Supplied data Block Start
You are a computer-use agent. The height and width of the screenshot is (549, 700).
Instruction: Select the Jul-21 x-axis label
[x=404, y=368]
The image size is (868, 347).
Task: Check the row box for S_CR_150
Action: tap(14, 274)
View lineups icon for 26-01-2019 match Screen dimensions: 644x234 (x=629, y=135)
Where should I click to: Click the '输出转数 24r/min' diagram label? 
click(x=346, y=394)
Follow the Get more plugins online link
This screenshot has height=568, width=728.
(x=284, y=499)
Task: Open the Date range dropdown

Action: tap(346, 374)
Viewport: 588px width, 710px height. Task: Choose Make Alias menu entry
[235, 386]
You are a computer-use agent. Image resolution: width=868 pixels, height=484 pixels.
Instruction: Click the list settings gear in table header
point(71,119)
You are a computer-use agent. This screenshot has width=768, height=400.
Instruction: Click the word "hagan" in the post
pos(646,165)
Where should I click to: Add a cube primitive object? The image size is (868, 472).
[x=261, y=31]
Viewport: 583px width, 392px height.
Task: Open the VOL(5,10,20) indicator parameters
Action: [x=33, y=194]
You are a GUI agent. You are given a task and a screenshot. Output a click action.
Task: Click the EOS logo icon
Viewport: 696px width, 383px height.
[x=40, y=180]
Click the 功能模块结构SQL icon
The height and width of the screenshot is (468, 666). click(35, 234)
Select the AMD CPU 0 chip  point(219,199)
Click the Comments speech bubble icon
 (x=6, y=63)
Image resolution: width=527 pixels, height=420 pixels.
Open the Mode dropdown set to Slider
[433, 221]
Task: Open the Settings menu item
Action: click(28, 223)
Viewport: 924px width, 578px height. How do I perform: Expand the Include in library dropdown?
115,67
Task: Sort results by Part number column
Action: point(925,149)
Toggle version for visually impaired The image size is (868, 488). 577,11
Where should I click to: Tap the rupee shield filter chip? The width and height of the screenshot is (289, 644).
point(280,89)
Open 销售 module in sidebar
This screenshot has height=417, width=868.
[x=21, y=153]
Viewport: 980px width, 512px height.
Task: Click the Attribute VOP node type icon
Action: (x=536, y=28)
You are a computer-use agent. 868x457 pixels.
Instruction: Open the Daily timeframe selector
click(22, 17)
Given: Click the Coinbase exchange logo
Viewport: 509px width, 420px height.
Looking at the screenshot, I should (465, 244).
Supplied data Block End
▶ **Problem description**:
Retype exactly the line with "You are a computer-use agent. This" and each line after it until the records end, and include no other line.

▶ **Exercise result**:
You are a computer-use agent. This screenshot has width=768, height=400.
Instruction: Click the word "hagan" in the post
pos(646,165)
Where should I click to: Add a cube primitive object? The image size is (868, 472).
[x=261, y=31]
Viewport: 583px width, 392px height.
Task: Open the VOL(5,10,20) indicator parameters
Action: [x=33, y=194]
You are a GUI agent. You are given a task and a screenshot. Output a click action.
Task: Click the EOS logo icon
Viewport: 696px width, 383px height.
[x=40, y=180]
Click the 功能模块结构SQL icon
The height and width of the screenshot is (468, 666). click(35, 234)
Select the AMD CPU 0 chip  point(219,199)
Click the Comments speech bubble icon
 (x=6, y=63)
Image resolution: width=527 pixels, height=420 pixels.
Open the Mode dropdown set to Slider
[433, 221]
Task: Open the Settings menu item
Action: click(28, 223)
Viewport: 924px width, 578px height. How do I perform: Expand the Include in library dropdown?
115,67
Task: Sort results by Part number column
Action: point(925,149)
Toggle version for visually impaired The image size is (868, 488). 577,11
Where should I click to: Tap the rupee shield filter chip? The width and height of the screenshot is (289, 644).
point(280,89)
Open 销售 module in sidebar
This screenshot has height=417, width=868.
[x=21, y=153]
Viewport: 980px width, 512px height.
Task: Click the Attribute VOP node type icon
Action: (x=536, y=28)
You are a computer-use agent. 868x457 pixels.
Instruction: Open the Daily timeframe selector
click(22, 17)
Given: Click the Coinbase exchange logo
Viewport: 509px width, 420px height.
Looking at the screenshot, I should (465, 244).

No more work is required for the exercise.